Le laser HELMA-P, par exemple, a été intégré après le développement initial du système. MBDA a d’ailleurs racheté CILAS pour mieux maîtriser cette technologie de rupture.
Grâce à l’intelligence artificielle embarquée dans le système de commandement, SKY WARDEN est aussi capable d’apprendre des menaces rencontrées, d’enrichir sa base de signatures, et de réagir plus vite en cas de nouvelle attaque.
Une concurrence féroce pour un marché en explosion
MBDA n’est pas seul sur le créneau. Loin de là. Face à l’explosion du marché de la lutte anti-drones (C-UAS pour « Counter-Unmanned Aerial Systems »), plusieurs acteurs internationaux se disputent les parts du gâteau. Selon les dernières estimations du cabinet Markets and Markets, le marché mondial des systèmes C-UAS pourrait atteindre plus de 10 milliards d’euros d’ici 2030, contre moins de 2 milliards aujourd’hui.
Parmi les concurrents directs de SKY WARDEN, on retrouve :
- Rafael (Israël) avec son système Drone Dome, une solution compacte très déployée au Moyen-Orient, notamment en Arabie Saoudite.
- Lockheed Martin (États-Unis) avec des modules C-UAS intégrés à l’écosystème de défense aérienne intégré de l’US Army, dont les tests sont en cours en Europe de l’Est.
- Northrop Grumman et son SHiELD (Self-Protect High Energy Laser Demonstrator), encore en phase d’expérimentation.
- Diehl Defence (Allemagne), avec des solutions hybrides intégrant des brouilleurs, des radars à balayage électronique et des munitions airburst.
- Thales, qui propose la solution C-UAS HORUS, plus légère et adaptée aux environnements urbains ou déployables sur les bases projetées.
- Leonardo, qui développe des plateformes combinant radar et systèmes d’interception, notamment pour la marine italienne.
Ce marché est hautement concurrentiel, mais très fragmenté. La plupart des systèmes se concentrent sur une seule brique (detection, neutralisation, brouillage, etc.) tandis que SKY WARDEN propose une approche intégrée et évolutive, un argument fort pour séduire les pays qui n’ont ni doctrine structurée, ni parc existant à intégrer.

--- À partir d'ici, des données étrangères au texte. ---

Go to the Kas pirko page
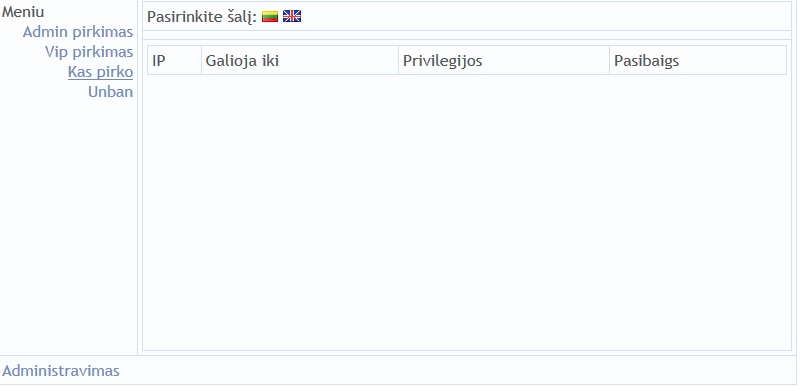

À noter également : le recours croissant à l’intelligence artificielle, aux radars passifs et aux capteurs distribués transforme ces systèmes en véritables petits centres de commandement tactique. Un enjeu qui dépasse largement la simple neutralisation d’un drone.

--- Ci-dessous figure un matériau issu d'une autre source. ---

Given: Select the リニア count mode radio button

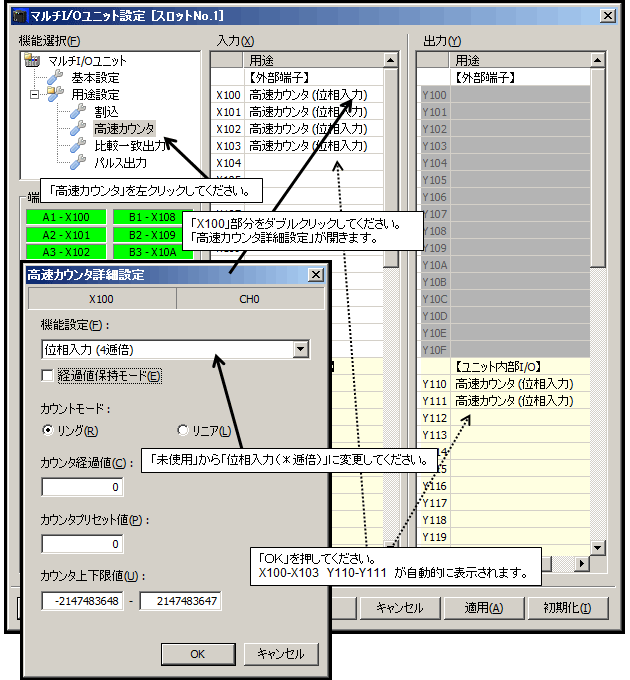Looking at the screenshot, I should (183, 431).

SKY WARDEN face à ses rivaux :
| Système | Pays | Type de neutralisation | Statut | Particularité |
|---|---|---|---|---|
| SKY WARDEN | France / MBDA | Brouillage, laser, missile, hit-to-kill | Opérationnel, exporté | Architecture modulaire et interopérable |
| Drone Dome | Israël / Rafael | Brouillage, laser | Opérationnel, en service en Arabie Saoudite | Excellente compacité et mobilité |
| SHiELD | États-Unis / Northrop | Laser haute énergie | En test | Monté sur avion de combat |
| HORUS | France / Thales | Brouillage, drone-intercepteur | Déploiement limité | Léger, adapté aux bases avancées |
| Leonardo C-UAS | Italie / Leonardo | Radar, brouillage, interception | En développement | Spécialisation marine et urbaine |
| Diehl C-UAS | Allemagne / Diehl Defence | Brouillage, munitions airburst | Opérationnel partiel | Intégration avec radars multifonctions |
La France et l’Europe dans le « jeu de la lutte anti-drones »

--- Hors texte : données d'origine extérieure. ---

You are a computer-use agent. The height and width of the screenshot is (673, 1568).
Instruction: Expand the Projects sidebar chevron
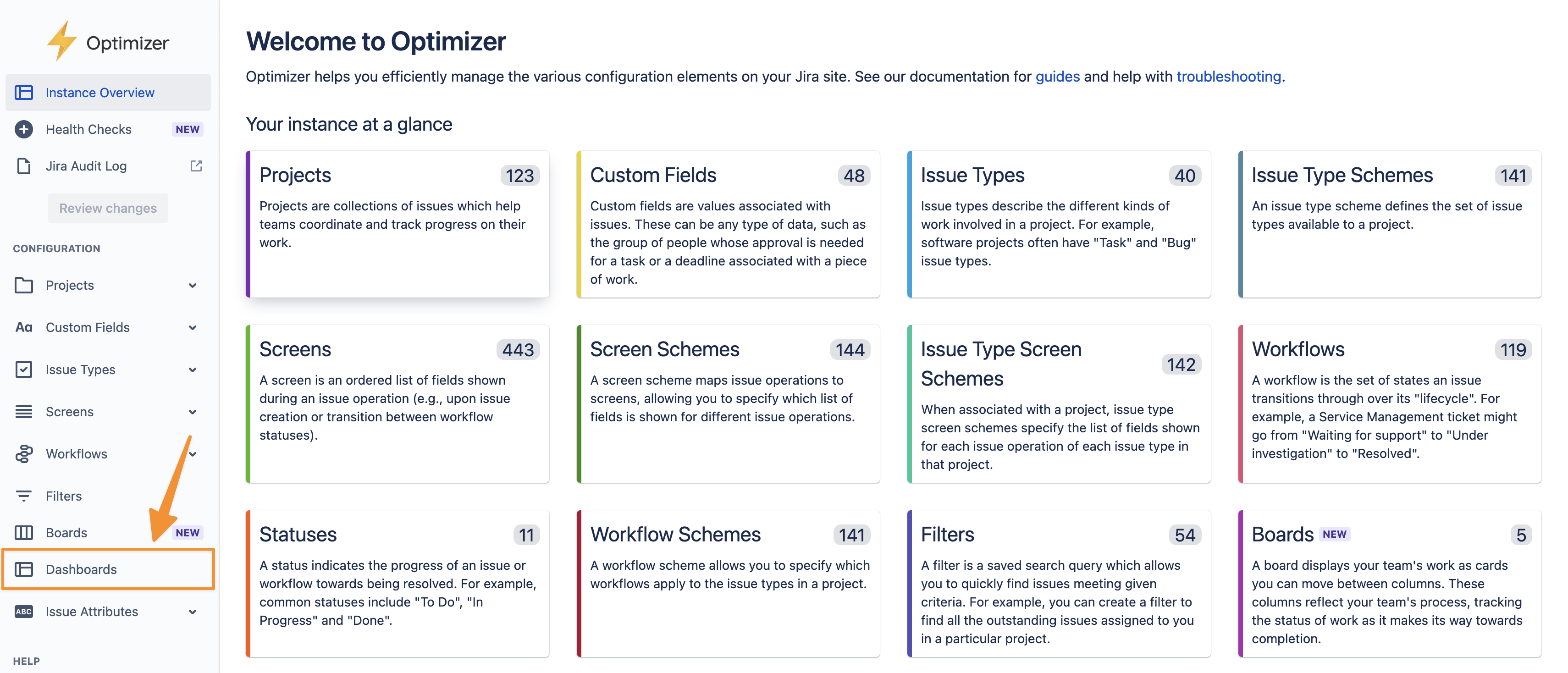[x=193, y=285]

Ce contrat signé au Moyen-Orient ne vaut pas seulement pour sa valeur industrielle. Il montre l’entrée de la France et de l’Europe dans un marché dominé jusqu’à présent par des solutions américaines ou israéliennes, comme Iron Dome ou Drone Dome.
Il traduit aussi une évolution des rapports de force. Aujourd’hui, un pays qui veut protéger ses frontières, ses raffineries, ses stades ou ses convois n’a pas besoin de chars lourds ni de chasseurs furtifs. Il lui faut des capteurs, de l’électronique, des opérateurs formés et des solutions souples. Exactement ce que SKY WARDEN promet.
L’armée française elle-même n’a pas encore officialisé son choix, mais le système fait partie des candidats surveillés de très près pour la future bulle anti-drones française, aux côtés de solutions comme MILAD, PARADE ou BASSALT.